Extract.
ST. LOUIS -- Thirteen years ago this summer, Jovan Hansman -- then Jovan Simpson -- was walking around his neighborhood in the city's Clinton-Peabody public housing complex when he spotted a white guy in a parking lot. "You never saw white people down at Peabody," he recalled. "If you saw a white person, it was for drugs or undercover police."...

Aisha Sultan
Bob Hansman and his son, Jovan Hansman, right, sit in their St. Louis studio July 29 surrounded by students' self-portraits. (Katherine Bish ~ The St. Louis Post-Dispatch)
Bob Hansman and his son, Jovan Hansman, right, sit in their St. Louis studio July 29 surrounded by students' self-portraits. (Katherine Bish ~ The St. Louis Post-Dispatch)

ST. LOUIS -- Thirteen years ago this summer, Jovan Hansman -- then Jovan Simpson -- was walking around his neighborhood in the city's Clinton-Peabody public housing complex when he spotted a white guy in a parking lot.

"You never saw white people down at Peabody," he recalled. "If you saw a white person, it was for drugs or undercover police."

That white guy was Washington University architecture professor Bob Hansman.

And instead of drugs, he was peddling art lessons.

Prompt.
Reproduce verbatim the stretch of the St. Louis news excerpt from "Aisha Sultan" through "peddling art lessons.".

Excerpted records.
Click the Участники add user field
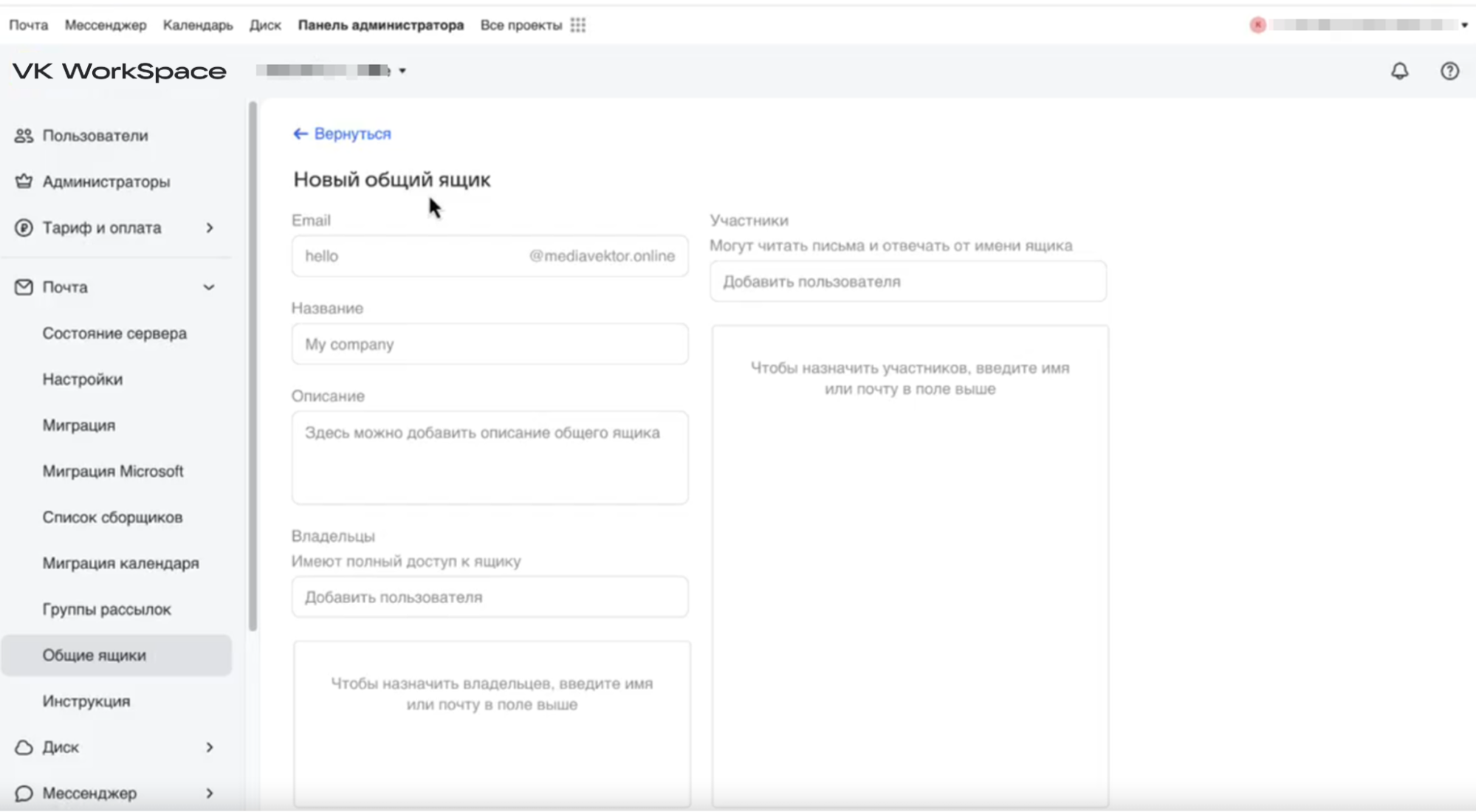[x=907, y=281]
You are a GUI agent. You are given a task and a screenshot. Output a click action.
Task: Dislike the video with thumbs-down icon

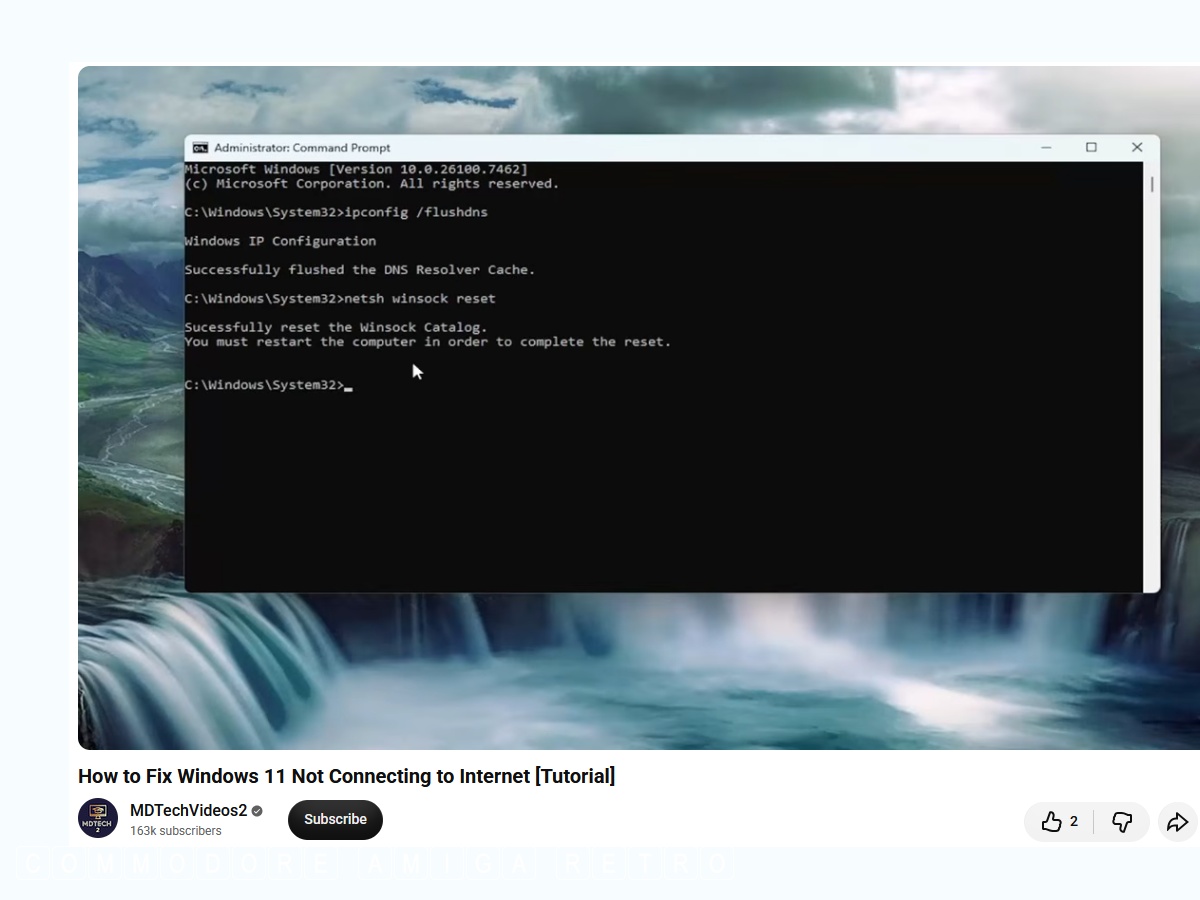[x=1122, y=822]
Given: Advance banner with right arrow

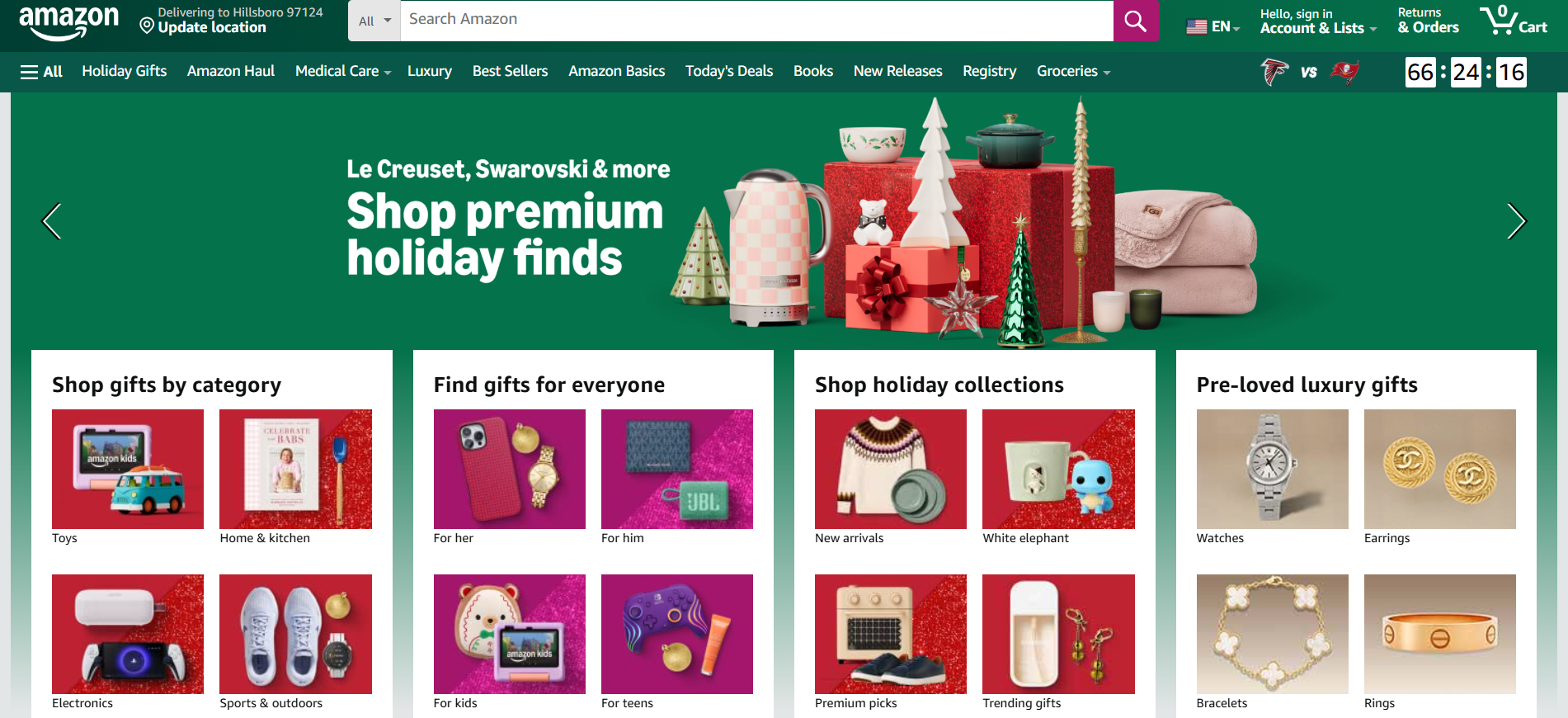Looking at the screenshot, I should [1516, 221].
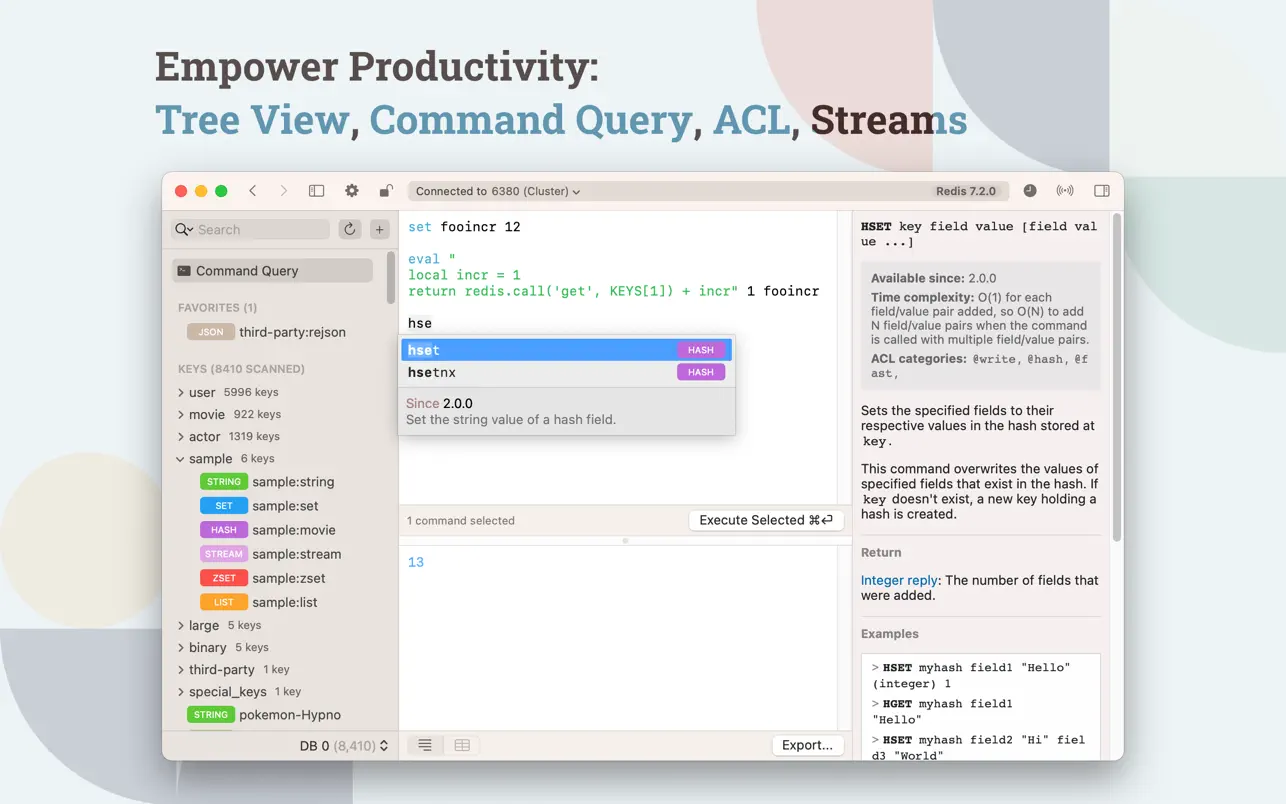Click the Export... button
The height and width of the screenshot is (804, 1286).
[x=807, y=745]
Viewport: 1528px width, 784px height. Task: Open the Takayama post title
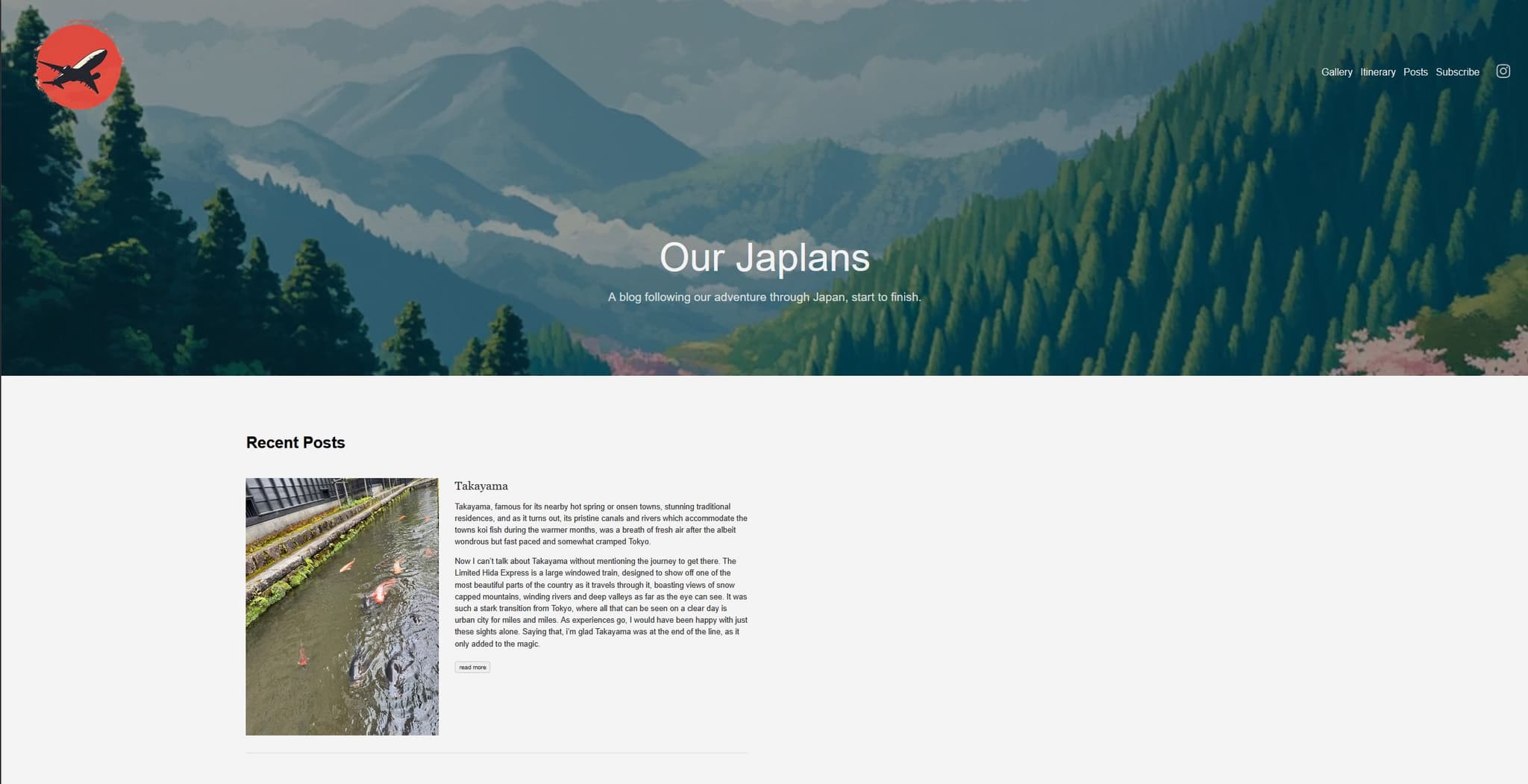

Reply to the task.
Aisha Sultan
Bob Hansman and his son, Jovan Hansman, right, sit in their St. Louis studio July 29 surrounded by students' self-portraits. (Katherine Bish ~ The St. Louis Post-Dispatch)
Bob Hansman and his son, Jovan Hansman, right, sit in their St. Louis studio July 29 surrounded by students' self-portraits. (Katherine Bish ~ The St. Louis Post-Dispatch)

ST. LOUIS -- Thirteen years ago this summer, Jovan Hansman -- then Jovan Simpson -- was walking around his neighborhood in the city's Clinton-Peabody public housing complex when he spotted a white guy in a parking lot.

"You never saw white people down at Peabody," he recalled. "If you saw a white person, it was for drugs or undercover police."

That white guy was Washington University architecture professor Bob Hansman.

And instead of drugs, he was peddling art lessons.